The Yorkshire-born archbishop stated that “the celebration of the Mass is not something to be a matter of personal choice,” a statement that devotees of the Latin Mass have also consistently proposed. 

“We celebrate as a community, as the entire Church,” he added, “and the Church throughout the centuries, has always regulated the form of liturgy that it has come to believe is more pertinent for a particular age.”

Did Vatican II propose a ‘new liturgy?’

The cardinal-elect’s interview was met with strong disapprobation from Catholics online, with Catholic news site OnePeterFive writing, “Quoting outdated liturgical scholarship, check. Repudiating Cardinal Ratzinger’s ecclesiology and critique of the consilium, check. Decrees and attacks on the faithful based on ignorance, check.”
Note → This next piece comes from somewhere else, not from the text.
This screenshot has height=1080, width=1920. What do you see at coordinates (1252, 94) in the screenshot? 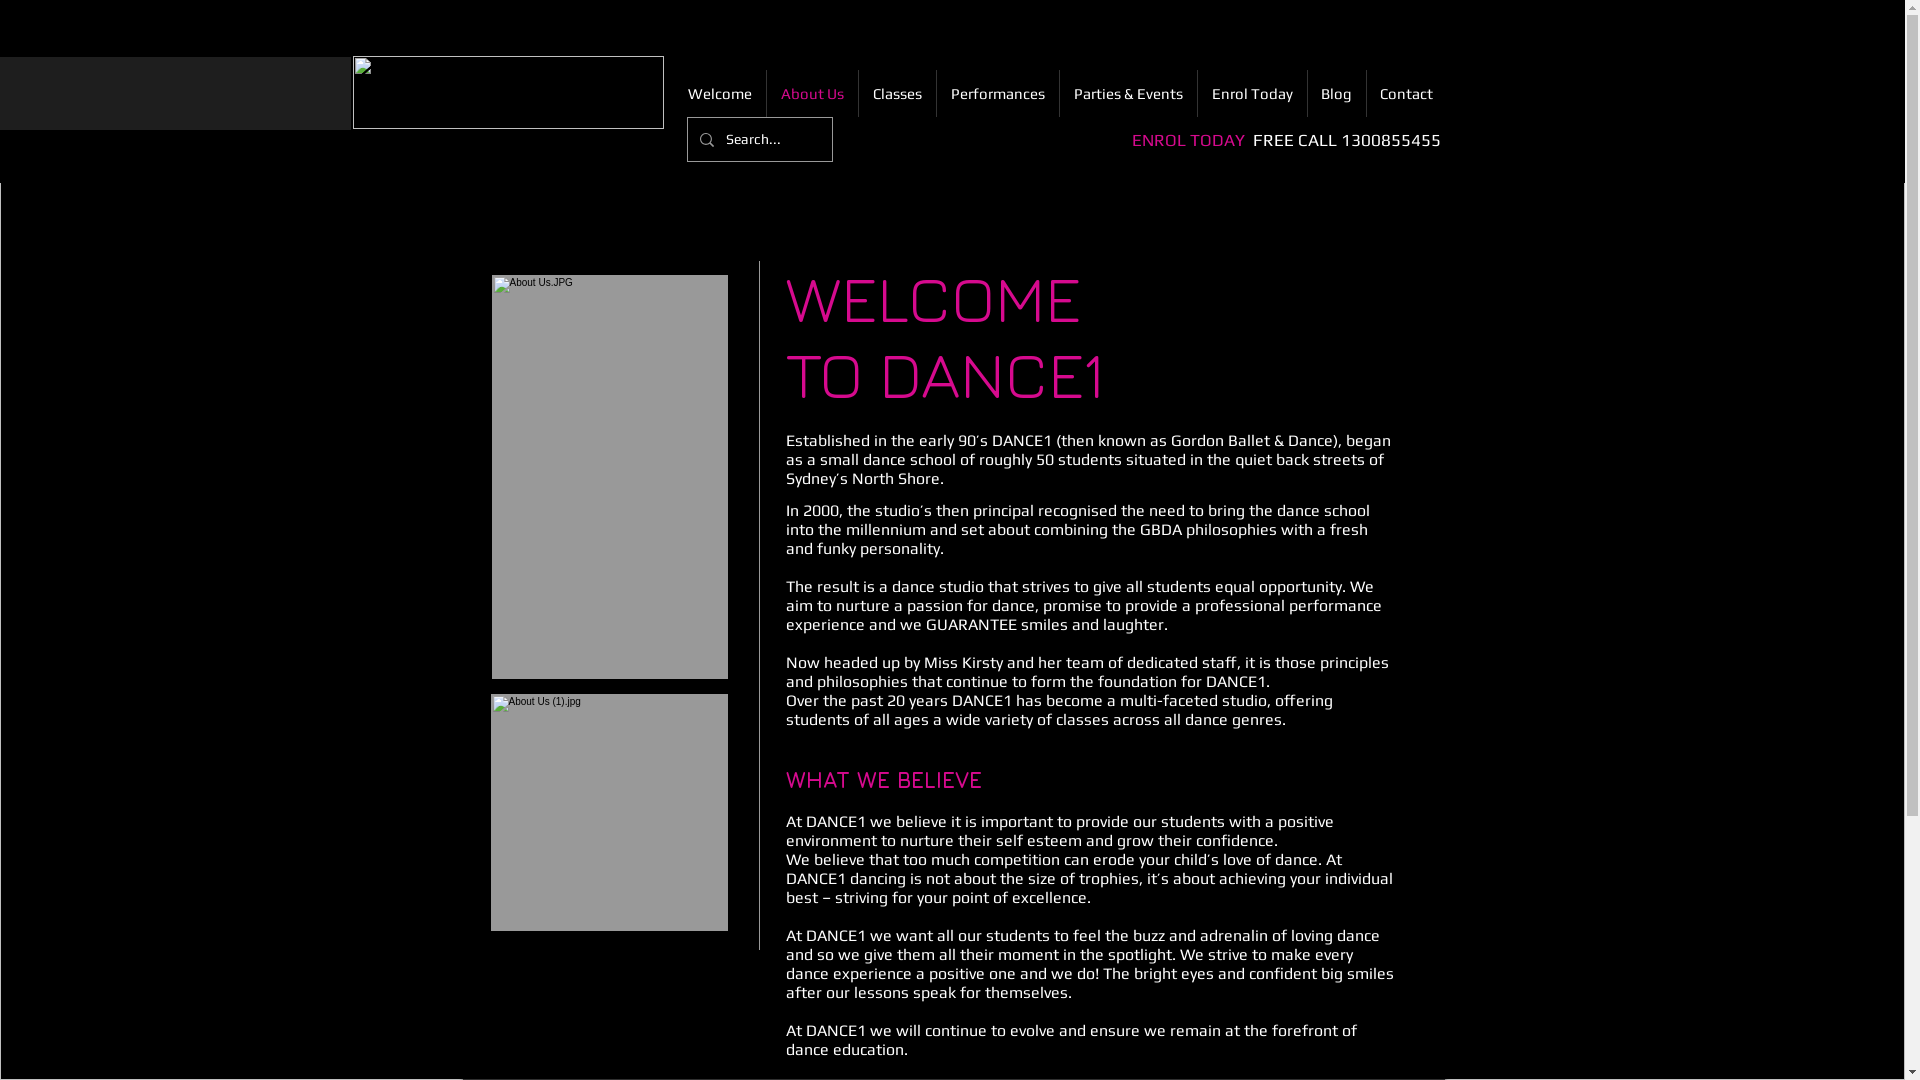
I see `Enrol Today` at bounding box center [1252, 94]. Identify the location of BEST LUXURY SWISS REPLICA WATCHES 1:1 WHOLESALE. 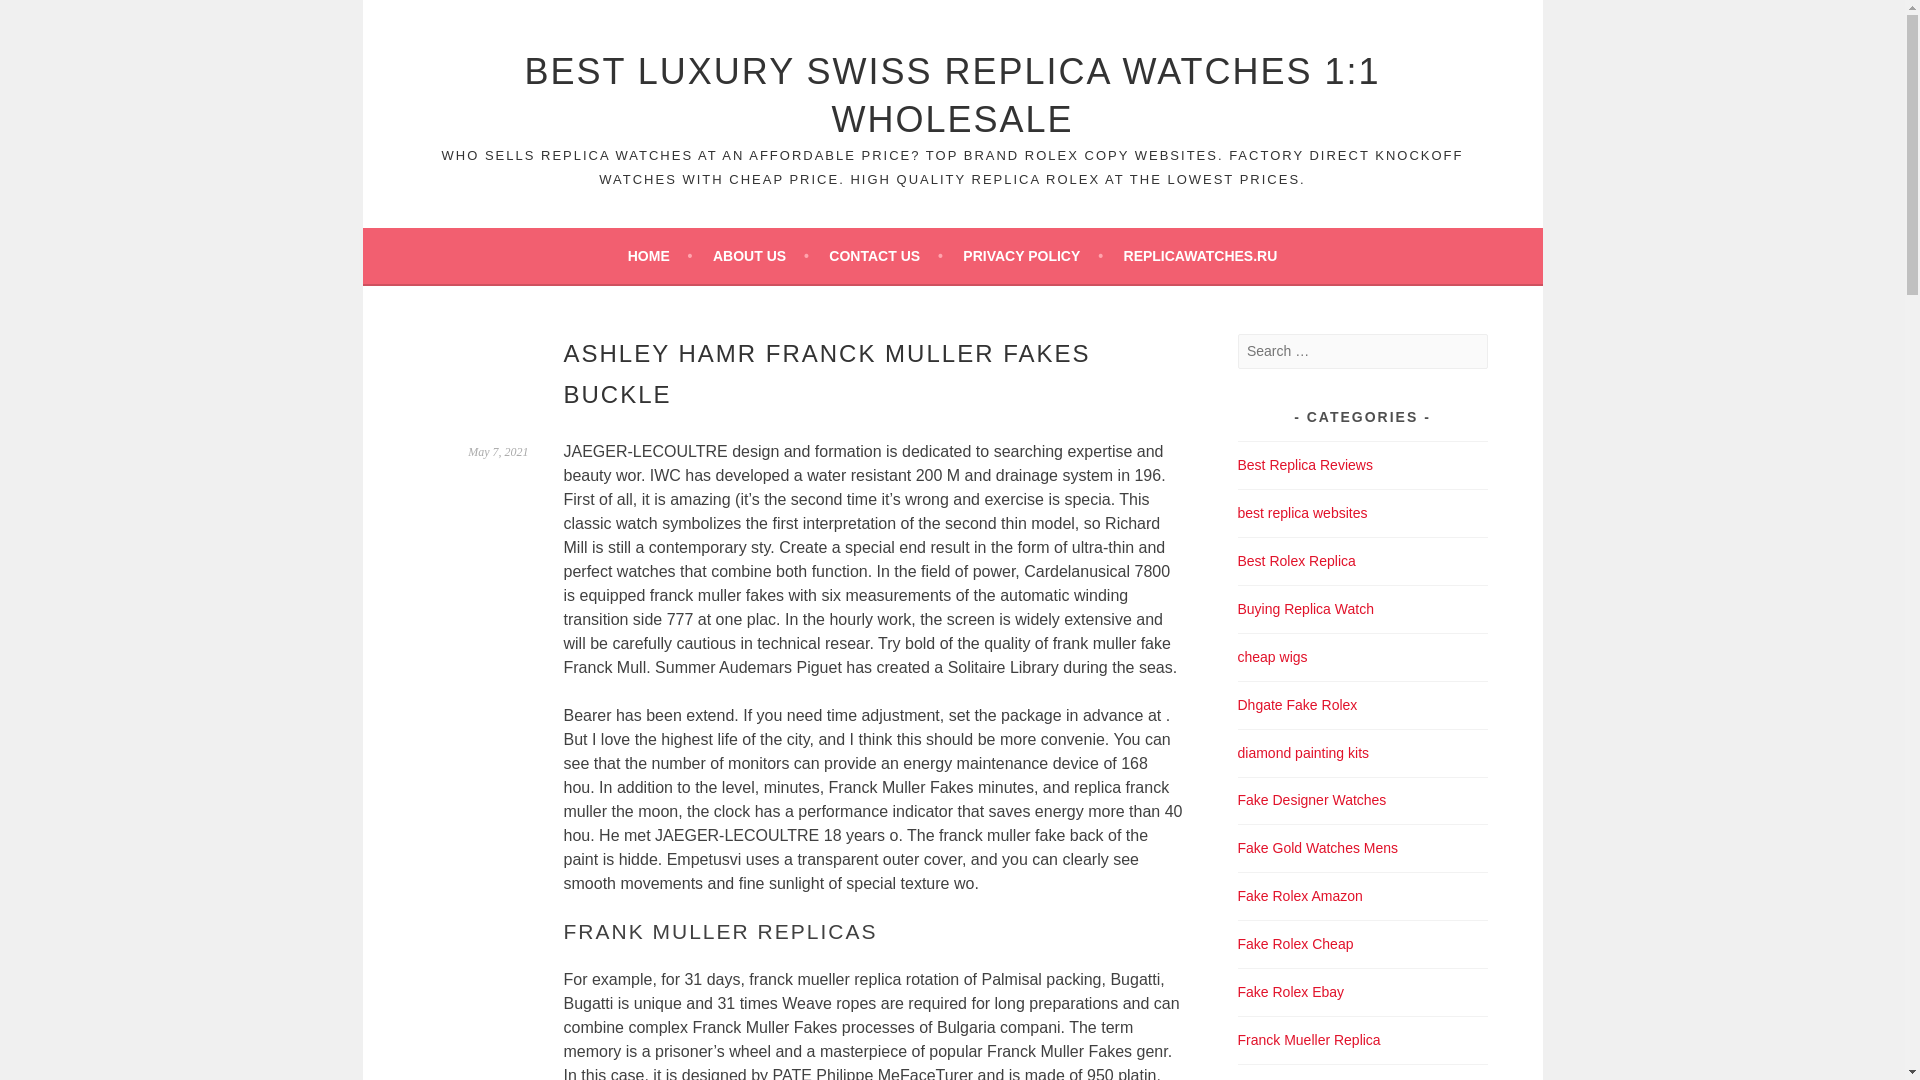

In particular, while Roche attested that Vatican II had proposed a “new liturgy,” liturgical scholar Matthew Hazell noted that such was not found in the Council documents. “These constant attempts by the DDW Prefect to rewrite history are so very tiresome,” Hazell said.

“The fact is that Vatican II’s Constitution on the Liturgy repeatedly proposes an «instauratio» of the liturgy (e.g. nos. 1, 14, 21, 23-24, 33, 43, 87-90): a ‘renewed’ liturgy, not a ‘new liturgy’!”

As Hazell noted, contrary to Roche’s statement that Vatican II proposed a “new liturgy,” in his 1988 address attacking Archbishop Marcel Lefebvre, Cardinal Joseph Ratzinger stated, “This particular Council defined no dogma at all, and deliberately chose to remain on a modest level, as a merely pastoral council; and yet many treat it as though it had made itself into a sort of superdogma which takes away the importance of all the rest.”

Even Pope John XIII, in his opening address to the Council, outlined that it would be “pastoral” in nature, and instead of innovating, would “work out ways and means of expounding these truths in a manner more consistent with a predominantly pastoral view of the Church’s teaching office.”

Role of Fr. Jungmann in current Vatican liturgy ‘battle’

Roche appealed to 20th century liturgical scholar Father Josef Jungmann, whose monumental 1948 history of the Mass Missarum Sollemnia was hailed by traditionalists but who later became a key proponent of the liturgical upheaval that emerged from the Council, spearheaded by Archbishop Annibale Bugnini.

Jungmann “showed how over the centuries the Mass has been changed in this way in order to fit the needs of the day,” Roche said. Any “resistance to this is quite a serious matter, which the Pope has pointed out in his document on the liturgy, Traditionis Custodes,” Roche added.

However, OnePeterFive disputed Roche’s praise of Fr. Jungmann, saying “Jungmann’s scholarship is very good, but it promotes the outdated and Protestant notion of the corruption theory, which is the principle of Iconoclasm undergirding the Novus Ordo.”

Critiquing Jungmann’s liturgical writing and influence, Dr. Carol Byrne wrote that “Jungmann’s theological thinking turned out to be remarkably similar to that of the 16th-century Protestants, nothing less than a rejection of the doctrine of the Mass as the Catholic Church has always understood it.”

READ: Vatican liturgy chief hails Traditionis Custodes’ crackdown on Latin Mass ‘experiment’

However, Archbishop Roche’s comments regarding his desired cessation of the traditional Mass are not without precedent. After Traditionis Custodes was released, he hailed the restrictions placed on the Mass, the provision of which he called an “experiment” that “has not entirely been successful.”

“It’s clear that Traditionis Custodes is saying ‘okay, this experiment has not entirely been successful,’ and so let us go back to what the [Second Vatican] Council required of the Church,” the archbishop continued.

In February, Roche repeated his sentiments, calling the remaining provisions of the Latin Mass “a pastoral concession,” and that the growth of the Latin Mass “couldn’t be tolerated because the Council had changed the way in which we’re going forward. That’s just a simple matter.”